Porté par la prestation habitée de Riley Keough (vue récemment chez Lars von Trier, David Robert Mitchell, Jeremy Saulnier ou encore chez Steven Soderbergh), l’actrice crève ici l’écran dans la peau de cette femme anxieuse, rejetée par ces deux enfants, alors qu’elle cherche à briser la glace avec eux, ce qui ne l’aidera pas à la mettre en confiance, elle qui est alors constamment réprimandée par la voix de son défunt père, tandis qu’elle suit un traitement médicamenteux psychiatrique. Les jeunes Jaeden Martell (vu dans le diptyque "Ça" d’Andrés Muschietti) et Lia McHugh (que l’on verra prochainement dans le film "Eternals" de l’Univers cinématographique Marvel) complète alors ce tableau, entre tristesse, effroi, désarroi et protection fraternelle, face à cette figure envahissante de seconde mère, qu’ils ne veulent pas. Et puis, cette maison de vacances est ici une personne à part entière, que Severin Fiala et Veronika Franz filment avec savoir-faire, et à laquelle la direction photo de Thimios Bakatakis (complice de Yorgos Lanthimos sur tous ses films) offre des couleurs glaçantes comme la mort.

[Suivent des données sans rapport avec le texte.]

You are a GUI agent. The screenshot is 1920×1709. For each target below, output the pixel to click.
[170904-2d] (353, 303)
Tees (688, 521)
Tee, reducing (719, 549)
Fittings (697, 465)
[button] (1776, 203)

Malgré toutes ses bonnes qualités, leur film ne tient pas toutes ses promesses, à commencer par le prétexte de départ, mais également ses lenteurs narratives (lui qui privilégie trop longuement l’angoisse aux sursauts), et son récit manipulatoire quelque peu invraisemblable dans ses ressorts, où chacun y perd ses repères, y cache son jeu, renforcés par la peur, et une place prédominante de la religion extrémiste.
Malgré sa réalisation indépendante et soutenue, ses décors efficaces, son atmosphère pesante, son lot de (demi-)surprises et des images qui troubleront le spectateur, "The Lodge" met aussi sa patience à rude épreuve, tandis qu’il (nous a) fait trop penser à l’excellentissime "Hérédité" (2018) d’Ari Aster, mais à sa décharge.